DATASET EXTRACT:

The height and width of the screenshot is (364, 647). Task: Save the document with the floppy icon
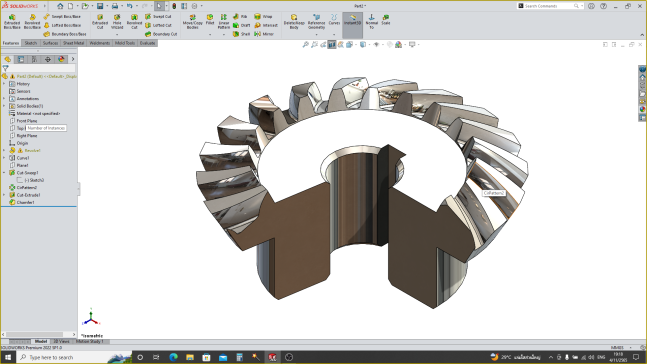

--

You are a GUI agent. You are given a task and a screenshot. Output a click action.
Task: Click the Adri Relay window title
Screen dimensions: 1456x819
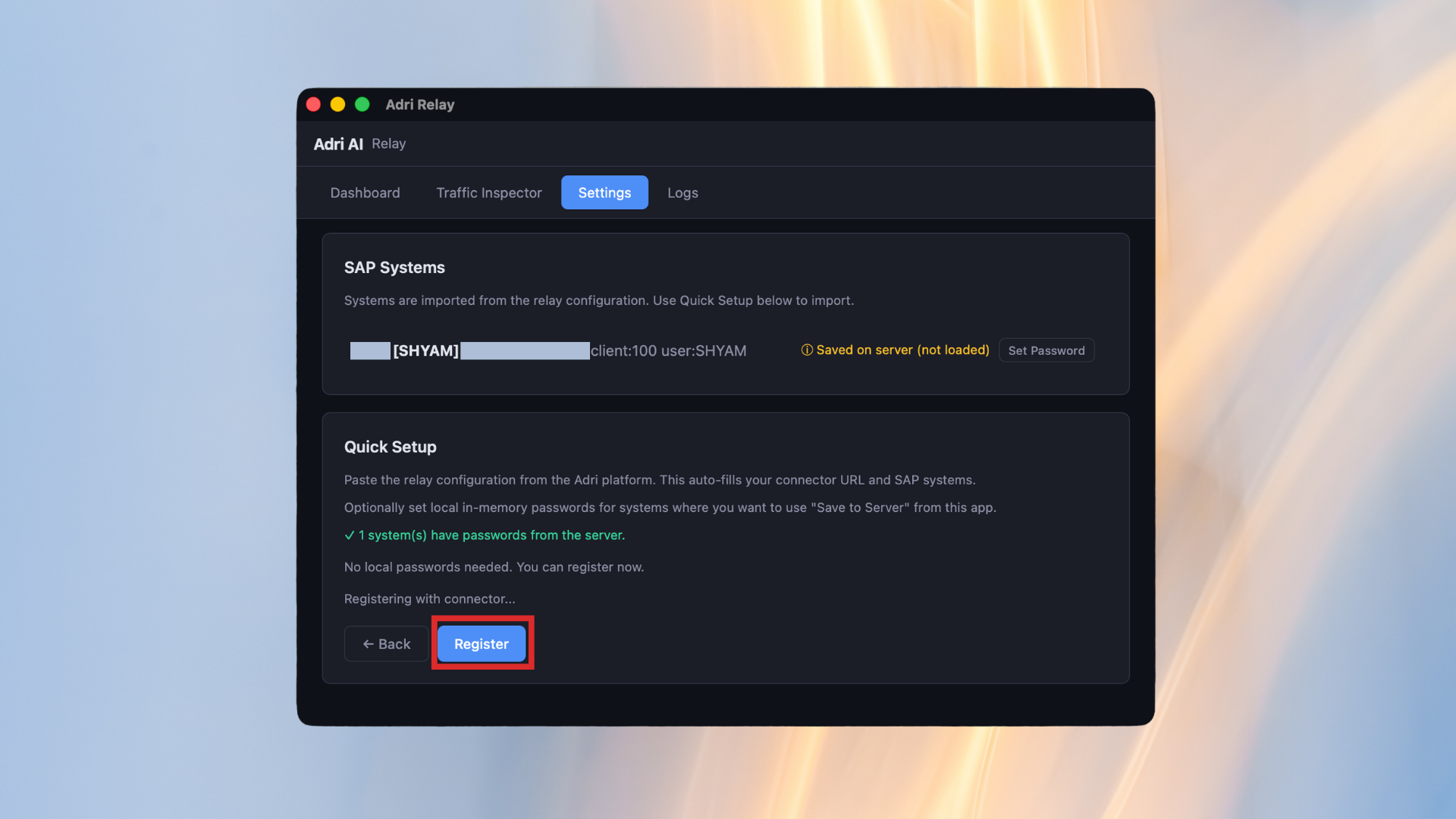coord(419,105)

--

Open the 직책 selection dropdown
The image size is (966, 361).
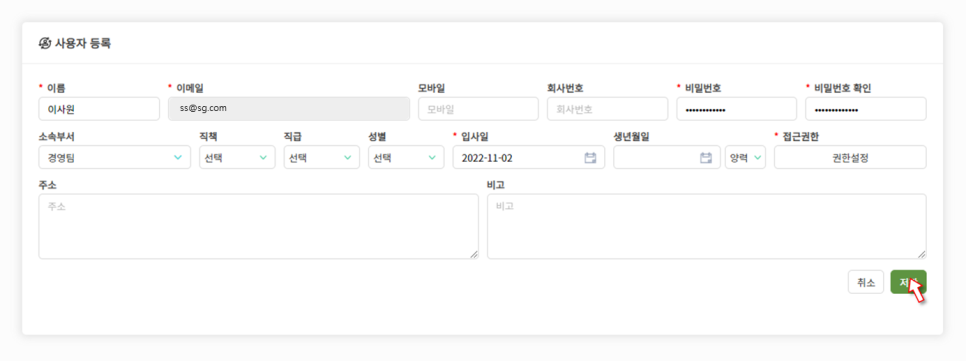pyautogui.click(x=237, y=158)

INSTRUCTIONS FOR THE TASK:
Whichever lines of the material hold the word "screenshot", find and copy them.

EXERCISE RESULT:
The height and width of the screenshot is (364, 647). Task: Save the document with the floppy icon
You are a GUI agent. You are given a task and a screenshot. Output a click action.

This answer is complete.